» EXTRAIT DE PAGE
Un lien bénéfique semble par ailleurs avoir été démontré entre l’augmentation de la production d’AGCC dans l’intestin et la régulation du métabolisme glucidique et l’incidence d’un diabète de type II. Le suivi d’une large cohorte d’individus issus de 8 pays européens a montré qu’un apport élevé (> 26 g/j) de fibres végétales (céréales, légumes) réduisait de 18% l’incidence du diabète de type II en comparaison avec un apport moindre (<19 g/j) sur une durée de 10 ans. Ces effets étaient attribuables à un meilleur contrôle glycémique par les fibres qui diminuent la glycémie post-prandiale et les pics d’insuline, tout en améliorant la sensibilité à l’insuline.

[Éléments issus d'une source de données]
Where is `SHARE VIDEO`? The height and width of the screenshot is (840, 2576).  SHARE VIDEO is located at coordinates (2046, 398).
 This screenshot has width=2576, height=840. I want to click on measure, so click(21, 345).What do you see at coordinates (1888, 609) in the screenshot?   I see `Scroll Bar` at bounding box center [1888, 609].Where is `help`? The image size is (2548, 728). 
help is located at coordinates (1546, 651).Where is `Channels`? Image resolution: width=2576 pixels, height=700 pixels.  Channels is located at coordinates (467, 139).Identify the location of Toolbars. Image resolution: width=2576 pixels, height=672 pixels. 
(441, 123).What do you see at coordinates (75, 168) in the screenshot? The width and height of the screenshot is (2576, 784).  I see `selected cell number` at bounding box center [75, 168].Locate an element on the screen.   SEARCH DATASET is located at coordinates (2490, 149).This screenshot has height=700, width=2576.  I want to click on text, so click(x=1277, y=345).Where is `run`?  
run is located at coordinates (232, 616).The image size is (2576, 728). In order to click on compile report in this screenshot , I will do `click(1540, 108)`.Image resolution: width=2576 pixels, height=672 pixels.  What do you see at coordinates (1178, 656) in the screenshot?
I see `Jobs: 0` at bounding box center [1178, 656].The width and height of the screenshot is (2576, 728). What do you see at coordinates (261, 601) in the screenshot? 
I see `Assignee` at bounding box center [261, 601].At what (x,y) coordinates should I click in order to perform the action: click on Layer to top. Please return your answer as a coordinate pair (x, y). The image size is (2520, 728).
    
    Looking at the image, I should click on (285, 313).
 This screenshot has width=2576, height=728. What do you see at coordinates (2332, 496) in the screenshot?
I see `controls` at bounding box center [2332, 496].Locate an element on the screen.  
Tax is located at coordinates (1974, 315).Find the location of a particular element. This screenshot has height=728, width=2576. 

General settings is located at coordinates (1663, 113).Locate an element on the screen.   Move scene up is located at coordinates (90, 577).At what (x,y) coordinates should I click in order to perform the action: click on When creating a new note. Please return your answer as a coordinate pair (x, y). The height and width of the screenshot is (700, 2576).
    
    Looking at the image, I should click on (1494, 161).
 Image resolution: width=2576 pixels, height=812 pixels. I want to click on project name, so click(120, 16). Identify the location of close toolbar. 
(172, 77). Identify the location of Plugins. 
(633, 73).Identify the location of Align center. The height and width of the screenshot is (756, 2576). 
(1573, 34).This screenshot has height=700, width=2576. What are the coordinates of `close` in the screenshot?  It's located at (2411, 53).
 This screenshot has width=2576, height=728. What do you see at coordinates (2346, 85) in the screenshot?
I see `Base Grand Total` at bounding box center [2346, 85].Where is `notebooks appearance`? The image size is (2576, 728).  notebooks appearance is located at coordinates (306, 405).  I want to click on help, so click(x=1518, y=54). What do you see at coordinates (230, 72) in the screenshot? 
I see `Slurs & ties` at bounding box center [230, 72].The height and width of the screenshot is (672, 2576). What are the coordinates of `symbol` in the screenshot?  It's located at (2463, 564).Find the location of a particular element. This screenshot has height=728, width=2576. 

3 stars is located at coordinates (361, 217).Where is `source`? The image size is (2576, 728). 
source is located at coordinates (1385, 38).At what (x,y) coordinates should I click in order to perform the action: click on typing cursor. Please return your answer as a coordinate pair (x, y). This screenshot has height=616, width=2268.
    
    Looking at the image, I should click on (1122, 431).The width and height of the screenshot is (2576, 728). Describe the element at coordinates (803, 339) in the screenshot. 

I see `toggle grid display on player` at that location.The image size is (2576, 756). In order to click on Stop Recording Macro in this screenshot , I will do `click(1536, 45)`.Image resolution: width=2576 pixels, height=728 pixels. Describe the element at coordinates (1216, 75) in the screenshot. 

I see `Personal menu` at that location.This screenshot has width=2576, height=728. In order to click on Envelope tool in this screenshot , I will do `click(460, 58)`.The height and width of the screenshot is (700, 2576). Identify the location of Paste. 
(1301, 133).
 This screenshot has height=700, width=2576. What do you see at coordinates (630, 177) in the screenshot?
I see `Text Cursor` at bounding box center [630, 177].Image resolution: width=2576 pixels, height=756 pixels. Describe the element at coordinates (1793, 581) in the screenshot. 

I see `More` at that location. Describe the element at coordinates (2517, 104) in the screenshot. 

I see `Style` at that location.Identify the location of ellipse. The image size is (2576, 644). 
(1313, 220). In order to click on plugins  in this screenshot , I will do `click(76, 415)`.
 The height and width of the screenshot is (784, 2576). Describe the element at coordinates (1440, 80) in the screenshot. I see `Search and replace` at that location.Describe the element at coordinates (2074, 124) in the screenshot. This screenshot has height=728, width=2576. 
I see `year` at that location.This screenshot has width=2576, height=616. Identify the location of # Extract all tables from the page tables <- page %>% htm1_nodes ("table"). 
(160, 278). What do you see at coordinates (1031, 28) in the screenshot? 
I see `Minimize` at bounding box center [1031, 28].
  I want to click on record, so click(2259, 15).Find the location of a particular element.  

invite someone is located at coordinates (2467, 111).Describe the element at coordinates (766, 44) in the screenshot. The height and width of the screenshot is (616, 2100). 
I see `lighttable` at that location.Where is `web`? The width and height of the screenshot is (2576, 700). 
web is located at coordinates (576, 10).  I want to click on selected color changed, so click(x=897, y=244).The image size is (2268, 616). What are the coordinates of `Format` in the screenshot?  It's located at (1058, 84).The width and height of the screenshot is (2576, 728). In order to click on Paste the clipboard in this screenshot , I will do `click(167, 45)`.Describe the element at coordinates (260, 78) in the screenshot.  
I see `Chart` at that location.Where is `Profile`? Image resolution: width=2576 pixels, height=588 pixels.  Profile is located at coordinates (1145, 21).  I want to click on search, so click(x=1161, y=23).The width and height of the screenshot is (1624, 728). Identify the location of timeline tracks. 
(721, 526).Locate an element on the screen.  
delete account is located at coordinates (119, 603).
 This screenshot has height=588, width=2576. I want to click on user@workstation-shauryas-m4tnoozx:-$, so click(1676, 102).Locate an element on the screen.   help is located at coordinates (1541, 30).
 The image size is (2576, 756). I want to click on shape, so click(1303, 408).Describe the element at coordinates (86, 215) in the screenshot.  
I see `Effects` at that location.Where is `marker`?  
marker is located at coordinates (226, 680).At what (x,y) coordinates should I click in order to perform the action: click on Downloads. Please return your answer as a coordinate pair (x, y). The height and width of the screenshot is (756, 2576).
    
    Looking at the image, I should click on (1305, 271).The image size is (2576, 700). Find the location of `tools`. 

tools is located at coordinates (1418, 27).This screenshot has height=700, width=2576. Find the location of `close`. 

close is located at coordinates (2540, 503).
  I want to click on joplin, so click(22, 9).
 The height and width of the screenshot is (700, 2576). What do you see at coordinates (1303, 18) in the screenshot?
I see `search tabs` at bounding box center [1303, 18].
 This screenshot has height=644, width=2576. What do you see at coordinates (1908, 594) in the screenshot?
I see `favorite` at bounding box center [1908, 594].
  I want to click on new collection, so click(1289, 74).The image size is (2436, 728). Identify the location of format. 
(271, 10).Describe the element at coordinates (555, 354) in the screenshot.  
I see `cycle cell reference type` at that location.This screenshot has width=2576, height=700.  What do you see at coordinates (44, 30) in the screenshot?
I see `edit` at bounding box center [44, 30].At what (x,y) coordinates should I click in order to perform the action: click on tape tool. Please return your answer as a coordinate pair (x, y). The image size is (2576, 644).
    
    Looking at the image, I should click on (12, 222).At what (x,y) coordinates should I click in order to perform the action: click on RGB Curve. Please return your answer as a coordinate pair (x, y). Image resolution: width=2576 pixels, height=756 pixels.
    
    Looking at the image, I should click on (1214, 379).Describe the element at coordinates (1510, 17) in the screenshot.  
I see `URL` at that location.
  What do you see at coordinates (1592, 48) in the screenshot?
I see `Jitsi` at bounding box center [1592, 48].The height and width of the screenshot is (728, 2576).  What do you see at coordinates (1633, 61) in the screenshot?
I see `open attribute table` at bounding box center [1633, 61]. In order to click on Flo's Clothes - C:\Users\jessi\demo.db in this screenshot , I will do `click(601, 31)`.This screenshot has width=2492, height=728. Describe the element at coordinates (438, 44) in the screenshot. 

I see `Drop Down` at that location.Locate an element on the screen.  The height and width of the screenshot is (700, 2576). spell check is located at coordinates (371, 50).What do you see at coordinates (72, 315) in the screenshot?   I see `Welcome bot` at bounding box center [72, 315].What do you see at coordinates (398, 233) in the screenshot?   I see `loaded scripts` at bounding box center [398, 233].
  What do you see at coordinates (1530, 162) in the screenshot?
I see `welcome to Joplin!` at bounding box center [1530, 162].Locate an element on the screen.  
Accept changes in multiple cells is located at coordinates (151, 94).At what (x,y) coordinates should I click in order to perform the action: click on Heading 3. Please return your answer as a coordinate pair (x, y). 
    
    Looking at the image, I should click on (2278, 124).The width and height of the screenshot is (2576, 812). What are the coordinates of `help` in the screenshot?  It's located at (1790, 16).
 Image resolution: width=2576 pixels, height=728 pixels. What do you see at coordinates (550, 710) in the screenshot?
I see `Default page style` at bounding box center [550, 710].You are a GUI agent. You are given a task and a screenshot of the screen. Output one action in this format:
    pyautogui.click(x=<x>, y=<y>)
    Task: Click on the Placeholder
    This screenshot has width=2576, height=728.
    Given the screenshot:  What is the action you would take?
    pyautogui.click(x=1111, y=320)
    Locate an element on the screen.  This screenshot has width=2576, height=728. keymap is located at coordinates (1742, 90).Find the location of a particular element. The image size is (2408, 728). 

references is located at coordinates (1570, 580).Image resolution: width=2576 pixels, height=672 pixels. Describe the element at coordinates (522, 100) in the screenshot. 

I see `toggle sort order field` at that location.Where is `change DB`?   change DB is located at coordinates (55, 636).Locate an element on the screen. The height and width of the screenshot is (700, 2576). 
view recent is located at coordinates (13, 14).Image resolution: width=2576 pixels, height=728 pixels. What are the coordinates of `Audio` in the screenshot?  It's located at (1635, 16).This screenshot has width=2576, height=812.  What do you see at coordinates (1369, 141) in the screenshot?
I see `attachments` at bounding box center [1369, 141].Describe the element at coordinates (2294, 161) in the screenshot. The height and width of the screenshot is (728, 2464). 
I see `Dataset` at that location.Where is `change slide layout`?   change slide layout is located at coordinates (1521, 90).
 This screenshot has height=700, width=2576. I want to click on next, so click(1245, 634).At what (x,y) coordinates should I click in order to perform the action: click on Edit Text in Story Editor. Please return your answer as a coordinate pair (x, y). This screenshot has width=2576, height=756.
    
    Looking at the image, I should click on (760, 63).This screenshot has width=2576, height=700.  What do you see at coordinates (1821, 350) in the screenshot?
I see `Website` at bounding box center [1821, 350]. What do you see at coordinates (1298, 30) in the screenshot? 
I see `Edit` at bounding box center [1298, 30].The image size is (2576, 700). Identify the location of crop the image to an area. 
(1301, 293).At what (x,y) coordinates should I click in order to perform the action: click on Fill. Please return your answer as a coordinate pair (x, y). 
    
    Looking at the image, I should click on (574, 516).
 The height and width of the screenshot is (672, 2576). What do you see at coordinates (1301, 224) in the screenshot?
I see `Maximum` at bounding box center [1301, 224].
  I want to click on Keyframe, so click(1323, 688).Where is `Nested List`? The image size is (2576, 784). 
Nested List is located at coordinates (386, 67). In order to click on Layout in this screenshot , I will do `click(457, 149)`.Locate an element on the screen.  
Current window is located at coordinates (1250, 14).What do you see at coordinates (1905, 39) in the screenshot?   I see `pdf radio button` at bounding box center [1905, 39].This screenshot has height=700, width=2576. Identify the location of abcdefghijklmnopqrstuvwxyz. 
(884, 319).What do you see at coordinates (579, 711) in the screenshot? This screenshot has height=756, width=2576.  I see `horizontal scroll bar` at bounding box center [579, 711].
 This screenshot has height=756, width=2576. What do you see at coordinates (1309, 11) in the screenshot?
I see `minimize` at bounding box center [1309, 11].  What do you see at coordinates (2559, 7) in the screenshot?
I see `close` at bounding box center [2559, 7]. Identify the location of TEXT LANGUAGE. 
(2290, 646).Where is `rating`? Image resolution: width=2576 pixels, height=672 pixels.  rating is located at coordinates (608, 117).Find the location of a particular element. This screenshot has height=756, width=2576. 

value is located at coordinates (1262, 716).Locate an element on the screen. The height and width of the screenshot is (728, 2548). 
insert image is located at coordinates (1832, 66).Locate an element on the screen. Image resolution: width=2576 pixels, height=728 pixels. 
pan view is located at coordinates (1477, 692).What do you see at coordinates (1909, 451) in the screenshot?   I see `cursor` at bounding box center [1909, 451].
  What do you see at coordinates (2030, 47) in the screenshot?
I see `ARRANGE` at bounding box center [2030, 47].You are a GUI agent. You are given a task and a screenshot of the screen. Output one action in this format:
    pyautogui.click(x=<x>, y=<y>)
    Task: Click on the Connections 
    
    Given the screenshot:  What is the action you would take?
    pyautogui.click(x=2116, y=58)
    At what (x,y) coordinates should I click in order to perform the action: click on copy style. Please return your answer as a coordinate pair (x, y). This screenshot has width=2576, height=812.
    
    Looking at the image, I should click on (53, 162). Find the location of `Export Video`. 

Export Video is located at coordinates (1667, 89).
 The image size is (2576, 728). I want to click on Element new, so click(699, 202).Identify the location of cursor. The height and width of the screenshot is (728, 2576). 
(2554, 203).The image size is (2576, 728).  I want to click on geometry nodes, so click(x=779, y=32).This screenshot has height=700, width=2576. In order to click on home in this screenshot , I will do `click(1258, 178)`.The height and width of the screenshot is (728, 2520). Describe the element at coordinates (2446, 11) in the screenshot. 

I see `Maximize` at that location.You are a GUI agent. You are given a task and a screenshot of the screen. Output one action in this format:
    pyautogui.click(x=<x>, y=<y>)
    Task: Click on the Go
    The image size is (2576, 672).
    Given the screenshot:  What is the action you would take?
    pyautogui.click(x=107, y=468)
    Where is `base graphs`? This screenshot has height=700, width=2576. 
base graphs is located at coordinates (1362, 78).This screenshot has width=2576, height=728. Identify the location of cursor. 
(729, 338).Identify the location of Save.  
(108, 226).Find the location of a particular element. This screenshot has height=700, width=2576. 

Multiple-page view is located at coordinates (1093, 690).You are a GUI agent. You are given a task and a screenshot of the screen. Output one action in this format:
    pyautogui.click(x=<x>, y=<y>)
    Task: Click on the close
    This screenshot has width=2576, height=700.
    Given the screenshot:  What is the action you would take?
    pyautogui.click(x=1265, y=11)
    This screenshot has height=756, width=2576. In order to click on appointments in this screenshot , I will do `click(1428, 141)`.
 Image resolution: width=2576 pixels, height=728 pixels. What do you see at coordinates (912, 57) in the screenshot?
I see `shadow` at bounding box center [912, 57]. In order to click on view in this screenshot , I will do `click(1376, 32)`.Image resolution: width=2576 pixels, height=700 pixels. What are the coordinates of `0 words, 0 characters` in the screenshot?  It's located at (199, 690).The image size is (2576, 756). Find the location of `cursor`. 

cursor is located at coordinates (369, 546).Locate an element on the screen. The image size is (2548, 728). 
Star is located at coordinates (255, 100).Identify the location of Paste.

» ACTIONS À RÉALISER
1. D'après l'extrait sur les fibres et le diabète de type II, de quel pourcentage un apport élevé en fibres végétales réduisait-il l'incidence de cette maladie sur 10 ans ?
2. Poursuivez l'extrait sur les fibres et le diabète de type II après sa dernière phrase.
Les enregistrements forment un matériau indépendant de l'extrait.

» RÉPONSES DE L'EXERCICE
1. De 18 %, par comparaison avec un apport inférieur à 19 g/j.

2.
III.4.3.3 Microbiote et régulation de la lipoprotéine lipase

La LPL est une enzyme de la famille des lipases qui intervient dans le métabolisme des lipides. Elle se trouve essentiellement au niveau du TA et des muscles striés squelettiques, mais aussi au niveau des glandes mammaires ou encore à la surface de l’endothélium. Son rôle est d’hydrolyser les triglycérides issus de l’alimentation, présents dans le courant sanguin au sein de volumineuses structures : les chylomicrons et les lipoprotéines. L’hydrolyse des triglycérides sanguins libère des AG directement assimilables par les tissus de l’organisme.

Cette enzyme joue un rôle important dans le métabolisme lipidique. Elle influence directement l’adiposité en jouant sur la disponibilité et le stockage des AG, hautement énergétiques. Une augmentation de son expression participe à l’adiposité et à la prise de poids. La LPL est dite hormonodépendante car son activité est sous le contrôle de certains facteurs hormonaux.